Plans deserve attention
Given the vital importance of year-end giving, those responsible for overall fundraising should give special attention to their plans for the critical holiday giving season. It may be useful to consider the Sharpe Gift Planning Matrix© as a tool to assist in this process.
Most nonprofits have a relatively small number of wealthy donors who have the capacity to make special or major gifts of cash, securities or other property. They are found in the A1, B1 and C1 boxes and should be segmented for special attention. For example, IRS figures reveal that 98 percent of gifts of appreciated securities are made by wealthier donors age 45 and older. If that group is overly large, it may be wise to focus on the 65-plus age segment that made 63 percent of gifts of appreciated securities in recent years. These wealthier donors are more likely to itemize their tax deductions and to be negatively affected in the future by pending and proposed tax law changes. Based upon IRS tax return data, these higher income donors account for the majority of all charitable giving dollars in America each year.
While you should not ignore the masses of regular donors of more moderate means, it may be wise to give extra attention to a small number of donors who have the capacity to make larger gifts. A combination of communications channels should be considered for the highest-capacity donors and prospects. Depending upon staffing and organization considerations, personal visits, telephone calls, group meetings or special events, direct mail and online approaches all may be appropriate.

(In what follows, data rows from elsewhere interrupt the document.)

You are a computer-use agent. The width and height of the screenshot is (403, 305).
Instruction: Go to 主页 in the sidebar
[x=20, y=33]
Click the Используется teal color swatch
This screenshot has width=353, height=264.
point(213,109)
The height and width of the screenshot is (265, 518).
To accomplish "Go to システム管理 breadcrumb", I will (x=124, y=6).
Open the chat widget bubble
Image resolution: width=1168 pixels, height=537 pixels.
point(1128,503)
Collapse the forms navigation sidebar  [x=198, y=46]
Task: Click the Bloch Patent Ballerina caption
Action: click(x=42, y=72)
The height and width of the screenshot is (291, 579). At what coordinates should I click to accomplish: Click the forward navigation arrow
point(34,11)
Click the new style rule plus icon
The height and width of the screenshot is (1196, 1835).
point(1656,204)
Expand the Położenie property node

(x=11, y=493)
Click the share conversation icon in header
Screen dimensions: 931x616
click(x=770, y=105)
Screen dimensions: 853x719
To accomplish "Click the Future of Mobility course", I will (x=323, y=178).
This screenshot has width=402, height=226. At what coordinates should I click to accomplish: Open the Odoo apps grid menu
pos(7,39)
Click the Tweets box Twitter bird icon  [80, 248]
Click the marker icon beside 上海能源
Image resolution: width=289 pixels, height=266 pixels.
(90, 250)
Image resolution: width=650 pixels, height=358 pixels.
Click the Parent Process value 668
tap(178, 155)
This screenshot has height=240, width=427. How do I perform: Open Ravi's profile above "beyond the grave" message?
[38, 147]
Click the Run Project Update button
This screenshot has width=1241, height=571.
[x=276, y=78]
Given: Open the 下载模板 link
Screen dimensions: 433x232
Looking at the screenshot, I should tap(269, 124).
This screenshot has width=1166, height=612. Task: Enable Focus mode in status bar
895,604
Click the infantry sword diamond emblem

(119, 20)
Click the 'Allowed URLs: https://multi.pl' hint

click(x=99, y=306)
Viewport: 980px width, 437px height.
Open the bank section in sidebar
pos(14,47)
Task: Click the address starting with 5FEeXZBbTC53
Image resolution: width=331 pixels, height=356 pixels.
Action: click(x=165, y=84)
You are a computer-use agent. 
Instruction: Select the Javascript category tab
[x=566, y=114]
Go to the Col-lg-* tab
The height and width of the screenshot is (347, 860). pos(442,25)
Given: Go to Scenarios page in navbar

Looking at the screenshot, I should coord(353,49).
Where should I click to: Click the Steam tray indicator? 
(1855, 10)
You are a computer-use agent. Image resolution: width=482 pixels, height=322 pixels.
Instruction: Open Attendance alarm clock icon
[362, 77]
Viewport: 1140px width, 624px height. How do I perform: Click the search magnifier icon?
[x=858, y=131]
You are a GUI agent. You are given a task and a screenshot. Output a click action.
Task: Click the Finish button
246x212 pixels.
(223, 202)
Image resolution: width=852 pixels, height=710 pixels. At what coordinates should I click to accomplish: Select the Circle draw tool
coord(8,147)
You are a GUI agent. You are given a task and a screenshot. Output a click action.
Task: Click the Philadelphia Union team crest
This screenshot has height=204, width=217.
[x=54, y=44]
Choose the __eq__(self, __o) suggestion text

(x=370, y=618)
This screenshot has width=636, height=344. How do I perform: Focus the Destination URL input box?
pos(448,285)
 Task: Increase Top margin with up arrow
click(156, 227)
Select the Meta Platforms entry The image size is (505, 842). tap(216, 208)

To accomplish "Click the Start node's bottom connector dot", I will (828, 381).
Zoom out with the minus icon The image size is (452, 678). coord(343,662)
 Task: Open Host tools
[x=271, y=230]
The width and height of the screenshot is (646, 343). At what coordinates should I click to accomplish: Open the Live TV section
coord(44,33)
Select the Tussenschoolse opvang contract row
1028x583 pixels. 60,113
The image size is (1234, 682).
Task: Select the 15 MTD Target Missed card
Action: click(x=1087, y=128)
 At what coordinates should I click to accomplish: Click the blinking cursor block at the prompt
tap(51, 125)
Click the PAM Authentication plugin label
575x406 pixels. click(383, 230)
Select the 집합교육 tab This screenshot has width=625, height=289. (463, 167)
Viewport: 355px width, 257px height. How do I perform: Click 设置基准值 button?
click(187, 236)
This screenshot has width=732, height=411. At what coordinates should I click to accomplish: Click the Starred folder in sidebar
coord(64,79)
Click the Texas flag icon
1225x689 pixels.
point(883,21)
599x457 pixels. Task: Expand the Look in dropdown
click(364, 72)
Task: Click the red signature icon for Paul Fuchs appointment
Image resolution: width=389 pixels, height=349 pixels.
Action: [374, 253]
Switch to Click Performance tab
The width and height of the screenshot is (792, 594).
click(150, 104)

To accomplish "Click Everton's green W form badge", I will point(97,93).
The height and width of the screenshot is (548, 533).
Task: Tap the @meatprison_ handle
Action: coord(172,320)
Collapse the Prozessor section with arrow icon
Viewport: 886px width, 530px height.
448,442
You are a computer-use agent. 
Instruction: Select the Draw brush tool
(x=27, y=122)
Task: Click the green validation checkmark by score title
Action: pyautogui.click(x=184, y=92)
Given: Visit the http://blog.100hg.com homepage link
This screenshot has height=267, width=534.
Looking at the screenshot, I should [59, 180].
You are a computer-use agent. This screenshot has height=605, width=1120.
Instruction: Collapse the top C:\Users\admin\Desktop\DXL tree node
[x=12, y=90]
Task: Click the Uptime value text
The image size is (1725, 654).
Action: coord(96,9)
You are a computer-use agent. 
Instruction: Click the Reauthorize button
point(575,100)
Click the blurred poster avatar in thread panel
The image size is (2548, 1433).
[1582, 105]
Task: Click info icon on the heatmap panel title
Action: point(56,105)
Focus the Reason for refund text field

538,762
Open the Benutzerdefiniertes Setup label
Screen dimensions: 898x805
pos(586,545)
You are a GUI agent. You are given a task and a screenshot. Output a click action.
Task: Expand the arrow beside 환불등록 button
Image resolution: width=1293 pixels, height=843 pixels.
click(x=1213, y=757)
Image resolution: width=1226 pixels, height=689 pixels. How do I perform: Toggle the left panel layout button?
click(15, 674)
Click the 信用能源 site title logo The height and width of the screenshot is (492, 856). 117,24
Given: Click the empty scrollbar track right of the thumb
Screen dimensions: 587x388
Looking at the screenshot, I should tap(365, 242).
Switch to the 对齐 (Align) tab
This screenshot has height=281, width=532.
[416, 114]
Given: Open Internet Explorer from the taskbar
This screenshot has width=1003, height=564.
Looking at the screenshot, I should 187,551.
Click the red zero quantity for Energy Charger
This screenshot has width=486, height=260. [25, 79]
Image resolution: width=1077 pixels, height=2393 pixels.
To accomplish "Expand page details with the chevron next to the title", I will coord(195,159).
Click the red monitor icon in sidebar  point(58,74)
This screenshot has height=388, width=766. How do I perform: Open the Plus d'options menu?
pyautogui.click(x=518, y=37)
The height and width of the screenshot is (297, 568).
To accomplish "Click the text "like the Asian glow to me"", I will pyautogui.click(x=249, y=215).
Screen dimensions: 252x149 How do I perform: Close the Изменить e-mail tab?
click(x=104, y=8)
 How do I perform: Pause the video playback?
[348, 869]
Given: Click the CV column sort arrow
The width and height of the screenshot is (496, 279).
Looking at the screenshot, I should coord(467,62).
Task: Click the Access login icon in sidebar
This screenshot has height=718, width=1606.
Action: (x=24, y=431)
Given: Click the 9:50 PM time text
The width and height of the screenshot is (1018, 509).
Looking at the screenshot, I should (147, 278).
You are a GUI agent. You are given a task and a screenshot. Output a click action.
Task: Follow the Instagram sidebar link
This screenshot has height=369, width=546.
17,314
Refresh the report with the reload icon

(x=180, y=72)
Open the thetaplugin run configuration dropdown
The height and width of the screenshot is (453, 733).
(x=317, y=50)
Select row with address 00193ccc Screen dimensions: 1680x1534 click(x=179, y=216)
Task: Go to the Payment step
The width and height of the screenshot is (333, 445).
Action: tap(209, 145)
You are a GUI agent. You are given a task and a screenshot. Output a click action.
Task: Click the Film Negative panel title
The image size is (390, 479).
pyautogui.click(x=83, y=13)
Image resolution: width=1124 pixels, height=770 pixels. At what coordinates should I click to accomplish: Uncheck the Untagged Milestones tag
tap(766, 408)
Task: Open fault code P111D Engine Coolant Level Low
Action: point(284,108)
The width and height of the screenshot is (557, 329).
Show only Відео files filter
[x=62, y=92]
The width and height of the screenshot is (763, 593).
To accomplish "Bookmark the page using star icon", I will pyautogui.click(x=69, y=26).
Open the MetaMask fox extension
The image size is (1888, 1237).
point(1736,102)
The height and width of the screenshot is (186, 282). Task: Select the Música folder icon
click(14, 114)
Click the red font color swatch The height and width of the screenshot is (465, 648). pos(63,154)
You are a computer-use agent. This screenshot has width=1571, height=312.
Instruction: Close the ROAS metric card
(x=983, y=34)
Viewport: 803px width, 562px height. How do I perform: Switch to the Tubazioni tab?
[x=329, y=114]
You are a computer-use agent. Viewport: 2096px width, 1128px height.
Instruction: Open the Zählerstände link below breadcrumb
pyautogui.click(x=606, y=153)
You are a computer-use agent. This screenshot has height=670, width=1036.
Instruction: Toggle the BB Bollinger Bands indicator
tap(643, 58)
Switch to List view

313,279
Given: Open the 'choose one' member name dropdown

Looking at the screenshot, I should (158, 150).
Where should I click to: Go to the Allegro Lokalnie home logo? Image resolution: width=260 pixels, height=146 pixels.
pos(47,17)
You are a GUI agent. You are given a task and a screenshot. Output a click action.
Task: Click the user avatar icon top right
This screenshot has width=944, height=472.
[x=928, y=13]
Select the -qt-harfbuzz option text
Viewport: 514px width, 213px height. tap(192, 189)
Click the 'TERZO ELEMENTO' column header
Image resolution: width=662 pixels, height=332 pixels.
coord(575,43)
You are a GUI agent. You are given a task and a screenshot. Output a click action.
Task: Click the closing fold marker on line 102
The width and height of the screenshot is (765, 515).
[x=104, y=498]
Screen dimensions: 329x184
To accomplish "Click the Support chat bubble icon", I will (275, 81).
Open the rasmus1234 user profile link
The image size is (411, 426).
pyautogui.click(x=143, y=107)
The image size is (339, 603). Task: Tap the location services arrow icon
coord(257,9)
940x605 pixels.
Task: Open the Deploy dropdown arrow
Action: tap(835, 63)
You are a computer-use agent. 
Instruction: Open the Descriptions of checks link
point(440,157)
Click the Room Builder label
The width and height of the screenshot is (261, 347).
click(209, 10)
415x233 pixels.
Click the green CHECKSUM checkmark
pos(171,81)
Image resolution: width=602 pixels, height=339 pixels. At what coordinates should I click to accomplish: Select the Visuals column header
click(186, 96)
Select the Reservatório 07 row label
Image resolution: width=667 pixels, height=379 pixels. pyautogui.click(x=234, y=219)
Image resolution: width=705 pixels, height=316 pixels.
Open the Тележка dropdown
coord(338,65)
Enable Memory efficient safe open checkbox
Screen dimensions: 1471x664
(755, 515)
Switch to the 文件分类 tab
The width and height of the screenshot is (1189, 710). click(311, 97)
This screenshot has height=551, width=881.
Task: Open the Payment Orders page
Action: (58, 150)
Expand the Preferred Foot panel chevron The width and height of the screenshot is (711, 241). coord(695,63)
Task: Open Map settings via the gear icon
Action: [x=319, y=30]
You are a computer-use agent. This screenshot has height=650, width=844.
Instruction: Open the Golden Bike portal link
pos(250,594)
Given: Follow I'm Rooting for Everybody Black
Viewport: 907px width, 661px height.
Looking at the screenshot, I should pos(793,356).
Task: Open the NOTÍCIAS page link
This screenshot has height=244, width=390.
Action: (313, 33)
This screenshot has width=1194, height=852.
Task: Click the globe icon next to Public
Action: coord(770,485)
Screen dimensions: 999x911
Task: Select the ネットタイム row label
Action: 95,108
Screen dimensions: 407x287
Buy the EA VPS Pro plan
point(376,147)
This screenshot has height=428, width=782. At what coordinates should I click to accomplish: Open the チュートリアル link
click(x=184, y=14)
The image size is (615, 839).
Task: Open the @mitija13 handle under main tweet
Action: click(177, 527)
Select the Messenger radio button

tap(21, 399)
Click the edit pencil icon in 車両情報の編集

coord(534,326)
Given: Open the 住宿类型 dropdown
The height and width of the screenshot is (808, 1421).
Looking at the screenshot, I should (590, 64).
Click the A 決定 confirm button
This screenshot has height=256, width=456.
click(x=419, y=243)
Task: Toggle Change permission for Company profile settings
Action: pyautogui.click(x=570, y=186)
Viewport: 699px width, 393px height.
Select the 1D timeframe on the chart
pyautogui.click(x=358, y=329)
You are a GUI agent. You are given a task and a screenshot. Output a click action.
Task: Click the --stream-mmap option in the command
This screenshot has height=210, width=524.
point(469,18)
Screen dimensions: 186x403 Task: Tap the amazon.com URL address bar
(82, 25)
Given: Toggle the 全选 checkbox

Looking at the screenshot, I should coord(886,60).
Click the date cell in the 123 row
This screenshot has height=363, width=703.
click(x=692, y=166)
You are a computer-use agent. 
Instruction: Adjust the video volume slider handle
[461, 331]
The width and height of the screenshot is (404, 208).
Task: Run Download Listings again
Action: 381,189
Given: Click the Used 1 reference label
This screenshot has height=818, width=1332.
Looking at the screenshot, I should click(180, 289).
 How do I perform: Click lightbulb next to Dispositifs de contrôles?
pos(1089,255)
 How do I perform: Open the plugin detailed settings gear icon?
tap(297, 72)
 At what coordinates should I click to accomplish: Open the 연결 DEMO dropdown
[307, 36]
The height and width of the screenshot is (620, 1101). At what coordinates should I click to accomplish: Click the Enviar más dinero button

This year it may be wise to consider taking steps to directly counter tax and economic uncertainty. While taxes are rarely the primary motivation for a charitable gift, tax considerations may influence the size, timing and form that a gift may take. Many high-income donors have been advised or have read about the possibility of putting off gifts until next year because of possible future tax rate increases. Unfortunately, this advice could prove to be erroneous if pending or proposed changes are enacted to limit the tax savings for charitable gifts.
You should be prepared to inform and educate high-end donors who are likely to itemize charitable deductions that putting off gifts this year will result in higher taxes next spring. Further, those who anticipate realizing additional income or capital gains this year may be relieved to learn that charitable gifts this year may serve to reduce taxes that would otherwise be due.